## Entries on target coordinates
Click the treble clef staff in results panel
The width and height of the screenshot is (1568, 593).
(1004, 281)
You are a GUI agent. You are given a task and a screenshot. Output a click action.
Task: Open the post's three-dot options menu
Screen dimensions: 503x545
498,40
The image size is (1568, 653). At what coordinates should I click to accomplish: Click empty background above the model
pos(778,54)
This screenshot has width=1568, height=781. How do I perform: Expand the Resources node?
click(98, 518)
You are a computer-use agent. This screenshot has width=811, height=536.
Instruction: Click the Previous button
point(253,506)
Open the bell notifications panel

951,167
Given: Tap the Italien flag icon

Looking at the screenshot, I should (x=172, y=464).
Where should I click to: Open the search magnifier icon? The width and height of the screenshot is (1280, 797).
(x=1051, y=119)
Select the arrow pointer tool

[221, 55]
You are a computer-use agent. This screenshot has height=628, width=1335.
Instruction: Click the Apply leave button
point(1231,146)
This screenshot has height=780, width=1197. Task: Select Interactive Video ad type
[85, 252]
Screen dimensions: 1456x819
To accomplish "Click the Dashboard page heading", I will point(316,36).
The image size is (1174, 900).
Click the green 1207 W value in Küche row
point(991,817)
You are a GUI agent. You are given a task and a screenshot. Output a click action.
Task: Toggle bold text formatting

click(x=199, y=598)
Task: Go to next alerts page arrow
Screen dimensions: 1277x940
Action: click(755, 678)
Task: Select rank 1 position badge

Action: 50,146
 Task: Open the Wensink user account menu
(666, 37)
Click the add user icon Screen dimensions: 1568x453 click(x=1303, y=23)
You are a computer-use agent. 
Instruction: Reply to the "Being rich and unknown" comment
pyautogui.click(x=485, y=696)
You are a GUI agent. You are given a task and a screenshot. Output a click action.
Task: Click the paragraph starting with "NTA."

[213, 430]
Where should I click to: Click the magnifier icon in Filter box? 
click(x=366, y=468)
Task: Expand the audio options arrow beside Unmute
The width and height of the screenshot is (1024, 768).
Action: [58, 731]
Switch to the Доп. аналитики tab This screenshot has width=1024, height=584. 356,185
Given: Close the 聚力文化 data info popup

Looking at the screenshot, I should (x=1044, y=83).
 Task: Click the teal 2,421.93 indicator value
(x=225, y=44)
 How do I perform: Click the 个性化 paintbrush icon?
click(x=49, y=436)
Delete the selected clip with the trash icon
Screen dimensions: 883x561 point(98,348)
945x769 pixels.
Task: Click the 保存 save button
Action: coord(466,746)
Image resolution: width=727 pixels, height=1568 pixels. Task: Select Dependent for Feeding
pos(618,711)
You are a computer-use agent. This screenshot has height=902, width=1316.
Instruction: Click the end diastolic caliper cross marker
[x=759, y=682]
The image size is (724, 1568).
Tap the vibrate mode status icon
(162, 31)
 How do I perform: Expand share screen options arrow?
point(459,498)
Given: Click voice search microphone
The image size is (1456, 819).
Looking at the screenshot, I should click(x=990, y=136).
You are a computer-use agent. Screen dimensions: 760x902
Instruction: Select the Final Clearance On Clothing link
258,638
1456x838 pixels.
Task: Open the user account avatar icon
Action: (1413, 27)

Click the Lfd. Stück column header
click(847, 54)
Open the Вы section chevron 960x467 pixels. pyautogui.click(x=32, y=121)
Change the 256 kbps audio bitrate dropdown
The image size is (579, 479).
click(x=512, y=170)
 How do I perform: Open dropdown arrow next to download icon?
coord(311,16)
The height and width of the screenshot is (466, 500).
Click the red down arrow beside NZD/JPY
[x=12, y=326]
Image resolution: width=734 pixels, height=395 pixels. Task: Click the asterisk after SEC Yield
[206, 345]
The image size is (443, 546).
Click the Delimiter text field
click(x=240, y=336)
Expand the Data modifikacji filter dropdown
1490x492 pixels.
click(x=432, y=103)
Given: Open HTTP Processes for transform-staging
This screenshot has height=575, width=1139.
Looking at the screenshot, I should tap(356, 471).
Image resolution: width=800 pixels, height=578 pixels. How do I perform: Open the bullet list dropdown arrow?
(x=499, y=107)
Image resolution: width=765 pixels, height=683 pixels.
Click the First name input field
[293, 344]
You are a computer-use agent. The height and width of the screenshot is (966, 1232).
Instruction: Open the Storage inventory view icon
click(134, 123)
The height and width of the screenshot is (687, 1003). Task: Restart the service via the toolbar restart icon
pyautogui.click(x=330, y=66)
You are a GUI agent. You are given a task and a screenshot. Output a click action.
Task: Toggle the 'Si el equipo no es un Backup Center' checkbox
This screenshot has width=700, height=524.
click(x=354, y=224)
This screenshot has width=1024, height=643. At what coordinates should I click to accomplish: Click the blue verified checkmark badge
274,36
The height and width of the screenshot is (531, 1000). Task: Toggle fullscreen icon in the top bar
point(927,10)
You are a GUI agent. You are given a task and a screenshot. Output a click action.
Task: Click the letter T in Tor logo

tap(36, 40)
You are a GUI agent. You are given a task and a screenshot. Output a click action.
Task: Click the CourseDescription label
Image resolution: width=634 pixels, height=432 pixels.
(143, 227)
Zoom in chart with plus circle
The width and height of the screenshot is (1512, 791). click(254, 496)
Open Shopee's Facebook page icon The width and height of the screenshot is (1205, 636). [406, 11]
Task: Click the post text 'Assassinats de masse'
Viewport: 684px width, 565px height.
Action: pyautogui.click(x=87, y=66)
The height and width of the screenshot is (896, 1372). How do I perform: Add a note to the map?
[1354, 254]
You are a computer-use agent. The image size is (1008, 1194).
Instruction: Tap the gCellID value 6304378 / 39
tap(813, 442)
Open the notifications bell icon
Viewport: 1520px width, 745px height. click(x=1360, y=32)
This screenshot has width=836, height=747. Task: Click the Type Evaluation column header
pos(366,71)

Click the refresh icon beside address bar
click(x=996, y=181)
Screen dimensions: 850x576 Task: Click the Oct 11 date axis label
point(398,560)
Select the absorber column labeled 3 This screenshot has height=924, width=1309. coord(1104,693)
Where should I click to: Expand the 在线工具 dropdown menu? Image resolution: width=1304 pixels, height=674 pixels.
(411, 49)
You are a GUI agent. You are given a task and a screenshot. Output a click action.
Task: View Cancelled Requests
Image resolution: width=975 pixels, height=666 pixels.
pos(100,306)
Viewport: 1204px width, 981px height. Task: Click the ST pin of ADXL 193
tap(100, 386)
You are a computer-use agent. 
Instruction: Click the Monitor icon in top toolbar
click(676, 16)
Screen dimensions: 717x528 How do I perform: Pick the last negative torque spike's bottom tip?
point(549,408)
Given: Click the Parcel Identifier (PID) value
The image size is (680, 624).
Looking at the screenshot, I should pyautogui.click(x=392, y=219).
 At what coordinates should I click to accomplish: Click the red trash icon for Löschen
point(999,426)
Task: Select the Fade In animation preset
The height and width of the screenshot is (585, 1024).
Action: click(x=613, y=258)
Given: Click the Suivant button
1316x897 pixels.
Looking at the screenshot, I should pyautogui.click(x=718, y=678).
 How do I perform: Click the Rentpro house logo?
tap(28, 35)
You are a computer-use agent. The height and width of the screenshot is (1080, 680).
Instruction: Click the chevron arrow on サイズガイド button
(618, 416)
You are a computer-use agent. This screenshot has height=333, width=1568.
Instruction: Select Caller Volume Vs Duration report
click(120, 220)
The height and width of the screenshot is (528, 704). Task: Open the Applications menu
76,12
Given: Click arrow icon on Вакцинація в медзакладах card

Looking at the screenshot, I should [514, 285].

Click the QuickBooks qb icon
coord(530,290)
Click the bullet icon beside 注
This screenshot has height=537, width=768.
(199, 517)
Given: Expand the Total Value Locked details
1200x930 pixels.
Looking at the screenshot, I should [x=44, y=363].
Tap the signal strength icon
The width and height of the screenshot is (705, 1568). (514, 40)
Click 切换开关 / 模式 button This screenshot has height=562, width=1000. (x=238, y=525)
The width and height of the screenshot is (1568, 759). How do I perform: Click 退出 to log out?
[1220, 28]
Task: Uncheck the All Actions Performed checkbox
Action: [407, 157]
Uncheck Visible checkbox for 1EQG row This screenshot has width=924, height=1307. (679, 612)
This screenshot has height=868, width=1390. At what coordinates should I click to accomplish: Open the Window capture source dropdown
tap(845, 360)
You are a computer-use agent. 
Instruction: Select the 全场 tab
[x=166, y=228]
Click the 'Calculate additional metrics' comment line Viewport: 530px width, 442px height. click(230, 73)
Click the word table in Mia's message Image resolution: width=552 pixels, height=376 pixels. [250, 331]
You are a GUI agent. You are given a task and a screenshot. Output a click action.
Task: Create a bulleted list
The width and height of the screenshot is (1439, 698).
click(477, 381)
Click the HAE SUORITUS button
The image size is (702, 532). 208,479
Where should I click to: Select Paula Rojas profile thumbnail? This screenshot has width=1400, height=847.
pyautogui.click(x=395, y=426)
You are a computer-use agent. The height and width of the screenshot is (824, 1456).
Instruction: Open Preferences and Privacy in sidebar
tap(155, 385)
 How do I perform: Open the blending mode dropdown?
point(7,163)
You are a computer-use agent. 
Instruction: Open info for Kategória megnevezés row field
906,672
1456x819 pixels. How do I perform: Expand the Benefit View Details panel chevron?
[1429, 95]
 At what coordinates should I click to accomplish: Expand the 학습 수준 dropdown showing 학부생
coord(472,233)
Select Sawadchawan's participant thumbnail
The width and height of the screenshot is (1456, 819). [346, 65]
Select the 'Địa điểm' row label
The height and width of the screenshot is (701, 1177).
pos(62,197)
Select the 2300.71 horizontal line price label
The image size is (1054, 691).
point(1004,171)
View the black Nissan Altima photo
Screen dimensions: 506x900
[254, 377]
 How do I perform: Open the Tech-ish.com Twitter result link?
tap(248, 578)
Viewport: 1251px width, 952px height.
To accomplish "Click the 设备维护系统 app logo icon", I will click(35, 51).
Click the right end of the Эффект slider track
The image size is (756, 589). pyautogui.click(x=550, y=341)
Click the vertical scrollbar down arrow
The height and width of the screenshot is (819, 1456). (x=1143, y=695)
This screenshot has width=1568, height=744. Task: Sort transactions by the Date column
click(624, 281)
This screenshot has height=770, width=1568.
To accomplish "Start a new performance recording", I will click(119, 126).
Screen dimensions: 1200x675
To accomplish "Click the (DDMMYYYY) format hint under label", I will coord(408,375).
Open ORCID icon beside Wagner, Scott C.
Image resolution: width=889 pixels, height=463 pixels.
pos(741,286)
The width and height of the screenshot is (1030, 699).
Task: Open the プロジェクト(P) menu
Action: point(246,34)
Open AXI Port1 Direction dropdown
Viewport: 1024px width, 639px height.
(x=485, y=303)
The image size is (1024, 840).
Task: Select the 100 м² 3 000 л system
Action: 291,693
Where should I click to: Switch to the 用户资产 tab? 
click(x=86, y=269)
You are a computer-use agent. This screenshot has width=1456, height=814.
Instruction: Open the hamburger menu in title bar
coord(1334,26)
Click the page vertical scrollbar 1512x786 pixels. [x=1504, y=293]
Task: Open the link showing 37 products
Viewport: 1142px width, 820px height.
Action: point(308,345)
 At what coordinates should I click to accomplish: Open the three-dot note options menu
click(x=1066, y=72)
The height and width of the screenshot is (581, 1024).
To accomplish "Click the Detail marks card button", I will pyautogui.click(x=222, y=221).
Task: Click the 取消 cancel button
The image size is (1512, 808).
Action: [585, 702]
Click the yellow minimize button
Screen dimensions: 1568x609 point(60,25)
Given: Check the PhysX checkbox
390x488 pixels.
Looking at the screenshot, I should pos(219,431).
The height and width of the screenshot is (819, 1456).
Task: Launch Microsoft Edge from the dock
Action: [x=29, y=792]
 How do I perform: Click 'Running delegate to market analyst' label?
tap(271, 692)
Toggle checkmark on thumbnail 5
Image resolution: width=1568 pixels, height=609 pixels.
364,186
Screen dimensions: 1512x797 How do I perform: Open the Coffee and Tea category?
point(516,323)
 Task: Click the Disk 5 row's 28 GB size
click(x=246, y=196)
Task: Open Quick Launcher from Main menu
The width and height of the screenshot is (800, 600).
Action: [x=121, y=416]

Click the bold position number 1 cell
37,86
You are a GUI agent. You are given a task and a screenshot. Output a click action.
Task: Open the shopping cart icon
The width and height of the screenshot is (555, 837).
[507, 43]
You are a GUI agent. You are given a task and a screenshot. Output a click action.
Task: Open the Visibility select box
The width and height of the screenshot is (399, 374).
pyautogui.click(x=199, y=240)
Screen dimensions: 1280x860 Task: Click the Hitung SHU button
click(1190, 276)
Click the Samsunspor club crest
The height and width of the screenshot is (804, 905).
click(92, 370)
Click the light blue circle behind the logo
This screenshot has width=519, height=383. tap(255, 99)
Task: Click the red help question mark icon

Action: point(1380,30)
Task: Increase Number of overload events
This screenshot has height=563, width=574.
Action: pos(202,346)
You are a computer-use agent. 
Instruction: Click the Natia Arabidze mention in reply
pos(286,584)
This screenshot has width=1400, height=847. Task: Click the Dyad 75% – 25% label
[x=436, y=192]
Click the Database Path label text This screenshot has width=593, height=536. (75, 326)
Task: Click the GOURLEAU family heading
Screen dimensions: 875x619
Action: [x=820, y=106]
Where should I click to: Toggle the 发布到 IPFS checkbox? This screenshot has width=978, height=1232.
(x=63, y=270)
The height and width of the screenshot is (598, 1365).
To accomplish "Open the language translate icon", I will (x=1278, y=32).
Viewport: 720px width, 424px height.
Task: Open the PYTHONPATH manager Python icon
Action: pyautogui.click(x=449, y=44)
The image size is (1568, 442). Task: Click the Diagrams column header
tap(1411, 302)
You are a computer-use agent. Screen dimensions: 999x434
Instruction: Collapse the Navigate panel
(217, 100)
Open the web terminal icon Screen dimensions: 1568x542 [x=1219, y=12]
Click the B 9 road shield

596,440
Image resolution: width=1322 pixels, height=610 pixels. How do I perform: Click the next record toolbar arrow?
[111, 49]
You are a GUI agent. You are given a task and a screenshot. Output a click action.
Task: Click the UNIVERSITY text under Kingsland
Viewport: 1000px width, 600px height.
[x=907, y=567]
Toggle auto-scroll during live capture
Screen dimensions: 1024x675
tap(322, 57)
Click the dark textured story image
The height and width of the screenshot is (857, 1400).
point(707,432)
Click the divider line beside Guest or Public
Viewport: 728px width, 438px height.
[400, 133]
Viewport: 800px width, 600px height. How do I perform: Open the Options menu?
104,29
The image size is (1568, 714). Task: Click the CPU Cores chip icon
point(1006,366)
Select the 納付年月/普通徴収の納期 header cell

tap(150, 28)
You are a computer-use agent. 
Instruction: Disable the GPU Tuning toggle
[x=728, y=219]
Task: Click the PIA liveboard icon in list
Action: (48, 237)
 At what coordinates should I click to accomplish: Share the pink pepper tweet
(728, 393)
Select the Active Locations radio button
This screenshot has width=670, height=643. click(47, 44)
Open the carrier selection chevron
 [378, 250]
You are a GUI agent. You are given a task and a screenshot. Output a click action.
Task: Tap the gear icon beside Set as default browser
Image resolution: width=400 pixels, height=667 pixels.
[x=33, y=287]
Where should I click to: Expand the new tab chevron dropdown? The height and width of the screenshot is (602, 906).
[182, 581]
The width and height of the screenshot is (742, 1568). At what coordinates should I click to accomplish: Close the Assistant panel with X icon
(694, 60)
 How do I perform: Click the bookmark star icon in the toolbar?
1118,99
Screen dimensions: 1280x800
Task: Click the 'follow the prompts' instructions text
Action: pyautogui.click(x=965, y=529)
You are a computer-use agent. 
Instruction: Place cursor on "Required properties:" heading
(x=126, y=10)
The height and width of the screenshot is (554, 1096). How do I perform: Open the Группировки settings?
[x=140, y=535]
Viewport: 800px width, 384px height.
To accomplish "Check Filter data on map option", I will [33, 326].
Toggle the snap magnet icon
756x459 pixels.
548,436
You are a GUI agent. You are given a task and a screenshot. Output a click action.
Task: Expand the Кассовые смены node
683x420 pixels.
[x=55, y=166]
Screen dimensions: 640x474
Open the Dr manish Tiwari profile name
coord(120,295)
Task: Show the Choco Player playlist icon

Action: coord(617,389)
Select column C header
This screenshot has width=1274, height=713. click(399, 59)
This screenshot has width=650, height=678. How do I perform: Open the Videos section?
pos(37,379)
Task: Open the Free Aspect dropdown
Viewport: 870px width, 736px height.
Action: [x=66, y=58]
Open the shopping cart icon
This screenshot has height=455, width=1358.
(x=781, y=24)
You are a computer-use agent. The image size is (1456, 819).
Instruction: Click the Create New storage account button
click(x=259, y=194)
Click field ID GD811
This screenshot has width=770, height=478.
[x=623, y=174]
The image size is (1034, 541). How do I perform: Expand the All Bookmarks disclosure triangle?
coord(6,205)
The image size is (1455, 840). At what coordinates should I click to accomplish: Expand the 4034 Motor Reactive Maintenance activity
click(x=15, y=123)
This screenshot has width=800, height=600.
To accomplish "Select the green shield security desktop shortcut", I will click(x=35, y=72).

## EXERCISE REQUIREMENTS
Please format the lines of the listing from the line with "Task: Open Quick Launcher from Main menu" to the line with "Action: point(1380,30)" as a JSON list of strings, one string per line, leaving out blank lines.

## THE SOLUTION
[
  "Task: Open Quick Launcher from Main menu",
  "The width and height of the screenshot is (800, 600).",
  "Action: [x=121, y=416]",
  "Click the bold position number 1 cell",
  "37,86",
  "You are a GUI agent. You are given a task and a screenshot. Output a click action.",
  "Task: Open the shopping cart icon",
  "The width and height of the screenshot is (555, 837).",
  "[507, 43]",
  "You are a GUI agent. You are given a task and a screenshot. Output a click action.",
  "Task: Open the Visibility select box",
  "The width and height of the screenshot is (399, 374).",
  "pyautogui.click(x=199, y=240)",
  "Screen dimensions: 1280x860 Task: Click the Hitung SHU button",
  "click(1190, 276)",
  "Click the Samsunspor club crest",
  "The height and width of the screenshot is (804, 905).",
  "click(92, 370)",
  "Click the light blue circle behind the logo",
  "This screenshot has width=519, height=383. tap(255, 99)",
  "Task: Click the red help question mark icon",
  "Action: point(1380,30)"
]